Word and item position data
★ ★ ★ ★ ★ ★ ★
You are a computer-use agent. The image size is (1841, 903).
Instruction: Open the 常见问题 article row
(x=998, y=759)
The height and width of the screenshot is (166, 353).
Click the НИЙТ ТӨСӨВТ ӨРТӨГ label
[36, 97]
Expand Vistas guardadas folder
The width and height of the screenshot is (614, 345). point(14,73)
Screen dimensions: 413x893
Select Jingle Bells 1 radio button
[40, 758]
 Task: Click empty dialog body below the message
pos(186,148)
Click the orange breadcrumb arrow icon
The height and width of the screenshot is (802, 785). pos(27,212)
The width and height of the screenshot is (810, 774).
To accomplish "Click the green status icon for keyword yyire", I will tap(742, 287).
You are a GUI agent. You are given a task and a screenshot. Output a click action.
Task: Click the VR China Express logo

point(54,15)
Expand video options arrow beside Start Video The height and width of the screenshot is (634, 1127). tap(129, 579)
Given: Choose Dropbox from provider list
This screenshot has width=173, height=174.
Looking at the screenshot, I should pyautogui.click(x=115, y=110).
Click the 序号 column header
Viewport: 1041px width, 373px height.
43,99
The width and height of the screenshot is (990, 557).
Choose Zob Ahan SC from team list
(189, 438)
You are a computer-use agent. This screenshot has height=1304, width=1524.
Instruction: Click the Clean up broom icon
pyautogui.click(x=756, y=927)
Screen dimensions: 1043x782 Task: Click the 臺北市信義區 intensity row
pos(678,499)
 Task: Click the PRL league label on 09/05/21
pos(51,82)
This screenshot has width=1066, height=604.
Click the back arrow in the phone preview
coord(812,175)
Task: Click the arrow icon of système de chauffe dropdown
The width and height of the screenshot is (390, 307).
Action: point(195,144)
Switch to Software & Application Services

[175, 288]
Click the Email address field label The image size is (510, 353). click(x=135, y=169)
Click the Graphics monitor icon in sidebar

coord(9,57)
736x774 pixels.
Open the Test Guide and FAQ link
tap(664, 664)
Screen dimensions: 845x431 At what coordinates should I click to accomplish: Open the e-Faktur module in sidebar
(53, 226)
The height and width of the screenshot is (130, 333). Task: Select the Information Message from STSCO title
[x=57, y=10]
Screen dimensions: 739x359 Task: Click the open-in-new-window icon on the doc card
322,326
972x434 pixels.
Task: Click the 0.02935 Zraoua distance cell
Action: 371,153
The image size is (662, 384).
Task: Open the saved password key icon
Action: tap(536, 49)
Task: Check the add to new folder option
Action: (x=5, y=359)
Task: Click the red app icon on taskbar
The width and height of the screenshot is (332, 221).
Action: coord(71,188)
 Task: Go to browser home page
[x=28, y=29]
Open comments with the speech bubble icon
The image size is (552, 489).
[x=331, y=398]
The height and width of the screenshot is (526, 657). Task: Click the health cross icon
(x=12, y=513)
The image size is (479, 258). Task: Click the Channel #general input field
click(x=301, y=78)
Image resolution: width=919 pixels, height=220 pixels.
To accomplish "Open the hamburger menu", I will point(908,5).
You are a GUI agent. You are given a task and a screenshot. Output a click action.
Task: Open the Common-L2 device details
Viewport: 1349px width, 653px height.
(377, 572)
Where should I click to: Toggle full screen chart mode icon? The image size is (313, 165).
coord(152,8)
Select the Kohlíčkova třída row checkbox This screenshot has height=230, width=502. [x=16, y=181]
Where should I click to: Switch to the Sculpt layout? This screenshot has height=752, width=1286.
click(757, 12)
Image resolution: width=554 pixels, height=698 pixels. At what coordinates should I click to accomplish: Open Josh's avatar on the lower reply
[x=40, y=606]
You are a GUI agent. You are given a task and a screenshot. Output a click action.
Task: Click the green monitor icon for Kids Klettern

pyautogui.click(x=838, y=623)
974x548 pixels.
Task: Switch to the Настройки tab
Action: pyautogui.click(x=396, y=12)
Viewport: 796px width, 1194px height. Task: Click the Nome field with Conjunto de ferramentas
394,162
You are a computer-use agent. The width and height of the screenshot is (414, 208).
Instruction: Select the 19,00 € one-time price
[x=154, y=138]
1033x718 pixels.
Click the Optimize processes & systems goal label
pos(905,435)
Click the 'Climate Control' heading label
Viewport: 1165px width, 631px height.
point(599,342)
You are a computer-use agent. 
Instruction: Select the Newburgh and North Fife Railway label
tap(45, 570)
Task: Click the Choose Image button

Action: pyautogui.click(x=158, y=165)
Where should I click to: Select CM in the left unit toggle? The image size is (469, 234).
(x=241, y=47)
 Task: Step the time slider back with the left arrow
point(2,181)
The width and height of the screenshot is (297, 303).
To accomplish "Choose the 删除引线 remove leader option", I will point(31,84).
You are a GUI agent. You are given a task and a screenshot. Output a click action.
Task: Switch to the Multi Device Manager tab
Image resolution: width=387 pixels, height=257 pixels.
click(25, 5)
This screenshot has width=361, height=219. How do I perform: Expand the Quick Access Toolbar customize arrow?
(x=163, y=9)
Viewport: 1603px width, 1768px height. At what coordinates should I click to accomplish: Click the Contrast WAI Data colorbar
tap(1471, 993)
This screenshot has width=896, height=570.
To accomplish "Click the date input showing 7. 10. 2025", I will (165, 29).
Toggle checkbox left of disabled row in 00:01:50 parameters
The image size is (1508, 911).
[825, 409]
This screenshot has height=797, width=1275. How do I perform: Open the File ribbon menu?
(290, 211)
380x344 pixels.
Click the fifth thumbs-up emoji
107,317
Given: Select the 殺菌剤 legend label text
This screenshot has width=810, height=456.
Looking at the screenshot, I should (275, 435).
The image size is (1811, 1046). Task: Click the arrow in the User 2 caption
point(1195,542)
★ ★ ★ ★ ★ ★ ★
## [Task brief]
Rewrite every row above with "Screen dimensions" replaced by "Screen size", leaving everything else unchanged.

## [Output of the task]
You are a computer-use agent. The image size is (1841, 903).
Instruction: Open the 常见问题 article row
(x=998, y=759)
The height and width of the screenshot is (166, 353).
Click the НИЙТ ТӨСӨВТ ӨРТӨГ label
[36, 97]
Expand Vistas guardadas folder
The width and height of the screenshot is (614, 345). point(14,73)
Screen size: 413x893
Select Jingle Bells 1 radio button
[40, 758]
 Task: Click empty dialog body below the message
pos(186,148)
Click the orange breadcrumb arrow icon
The height and width of the screenshot is (802, 785). pos(27,212)
The width and height of the screenshot is (810, 774).
To accomplish "Click the green status icon for keyword yyire", I will tap(742, 287).
You are a GUI agent. You are given a task and a screenshot. Output a click action.
Task: Click the VR China Express logo

point(54,15)
Expand video options arrow beside Start Video The height and width of the screenshot is (634, 1127). tap(129, 579)
Given: Choose Dropbox from provider list
This screenshot has width=173, height=174.
Looking at the screenshot, I should pyautogui.click(x=115, y=110).
Click the 序号 column header
Viewport: 1041px width, 373px height.
43,99
The width and height of the screenshot is (990, 557).
Choose Zob Ahan SC from team list
(189, 438)
You are a computer-use agent. This screenshot has height=1304, width=1524.
Instruction: Click the Clean up broom icon
pyautogui.click(x=756, y=927)
Screen size: 1043x782 Task: Click the 臺北市信義區 intensity row
pos(678,499)
 Task: Click the PRL league label on 09/05/21
pos(51,82)
This screenshot has width=1066, height=604.
Click the back arrow in the phone preview
coord(812,175)
Task: Click the arrow icon of système de chauffe dropdown
The width and height of the screenshot is (390, 307).
Action: point(195,144)
Switch to Software & Application Services

[175, 288]
Click the Email address field label The image size is (510, 353). click(x=135, y=169)
Click the Graphics monitor icon in sidebar

coord(9,57)
736x774 pixels.
Open the Test Guide and FAQ link
tap(664, 664)
Screen size: 845x431 At what coordinates should I click to accomplish: Open the e-Faktur module in sidebar
(53, 226)
The height and width of the screenshot is (130, 333). Task: Select the Information Message from STSCO title
[x=57, y=10]
Screen size: 739x359 Task: Click the open-in-new-window icon on the doc card
322,326
972x434 pixels.
Task: Click the 0.02935 Zraoua distance cell
Action: 371,153
The image size is (662, 384).
Task: Open the saved password key icon
Action: tap(536, 49)
Task: Check the add to new folder option
Action: (x=5, y=359)
Task: Click the red app icon on taskbar
The width and height of the screenshot is (332, 221).
Action: coord(71,188)
 Task: Go to browser home page
[x=28, y=29]
Open comments with the speech bubble icon
The image size is (552, 489).
[x=331, y=398]
The height and width of the screenshot is (526, 657). Task: Click the health cross icon
(x=12, y=513)
The image size is (479, 258). Task: Click the Channel #general input field
click(x=301, y=78)
Image resolution: width=919 pixels, height=220 pixels.
To accomplish "Open the hamburger menu", I will point(908,5).
You are a GUI agent. You are given a task and a screenshot. Output a click action.
Task: Open the Common-L2 device details
Viewport: 1349px width, 653px height.
(377, 572)
Where should I click to: Toggle full screen chart mode icon? The image size is (313, 165).
coord(152,8)
Select the Kohlíčkova třída row checkbox This screenshot has height=230, width=502. [x=16, y=181]
Where should I click to: Switch to the Sculpt layout? This screenshot has height=752, width=1286.
click(757, 12)
Image resolution: width=554 pixels, height=698 pixels. At what coordinates should I click to accomplish: Open Josh's avatar on the lower reply
[x=40, y=606]
You are a GUI agent. You are given a task and a screenshot. Output a click action.
Task: Click the green monitor icon for Kids Klettern

pyautogui.click(x=838, y=623)
974x548 pixels.
Task: Switch to the Настройки tab
Action: pyautogui.click(x=396, y=12)
Viewport: 796px width, 1194px height. Task: Click the Nome field with Conjunto de ferramentas
394,162
You are a computer-use agent. The width and height of the screenshot is (414, 208).
Instruction: Select the 19,00 € one-time price
[x=154, y=138]
1033x718 pixels.
Click the Optimize processes & systems goal label
pos(905,435)
Click the 'Climate Control' heading label
Viewport: 1165px width, 631px height.
point(599,342)
You are a computer-use agent. 
Instruction: Select the Newburgh and North Fife Railway label
tap(45, 570)
Task: Click the Choose Image button

Action: pyautogui.click(x=158, y=165)
Where should I click to: Select CM in the left unit toggle? The image size is (469, 234).
(x=241, y=47)
 Task: Step the time slider back with the left arrow
point(2,181)
The width and height of the screenshot is (297, 303).
To accomplish "Choose the 删除引线 remove leader option", I will point(31,84).
You are a GUI agent. You are given a task and a screenshot. Output a click action.
Task: Switch to the Multi Device Manager tab
Image resolution: width=387 pixels, height=257 pixels.
click(25, 5)
This screenshot has width=361, height=219. How do I perform: Expand the Quick Access Toolbar customize arrow?
(x=163, y=9)
Viewport: 1603px width, 1768px height. At what coordinates should I click to accomplish: Click the Contrast WAI Data colorbar
tap(1471, 993)
This screenshot has width=896, height=570.
To accomplish "Click the date input showing 7. 10. 2025", I will (165, 29).
Toggle checkbox left of disabled row in 00:01:50 parameters
The image size is (1508, 911).
[825, 409]
This screenshot has height=797, width=1275. How do I perform: Open the File ribbon menu?
(290, 211)
380x344 pixels.
Click the fifth thumbs-up emoji
107,317
Given: Select the 殺菌剤 legend label text
This screenshot has width=810, height=456.
Looking at the screenshot, I should (275, 435).
The image size is (1811, 1046). Task: Click the arrow in the User 2 caption
point(1195,542)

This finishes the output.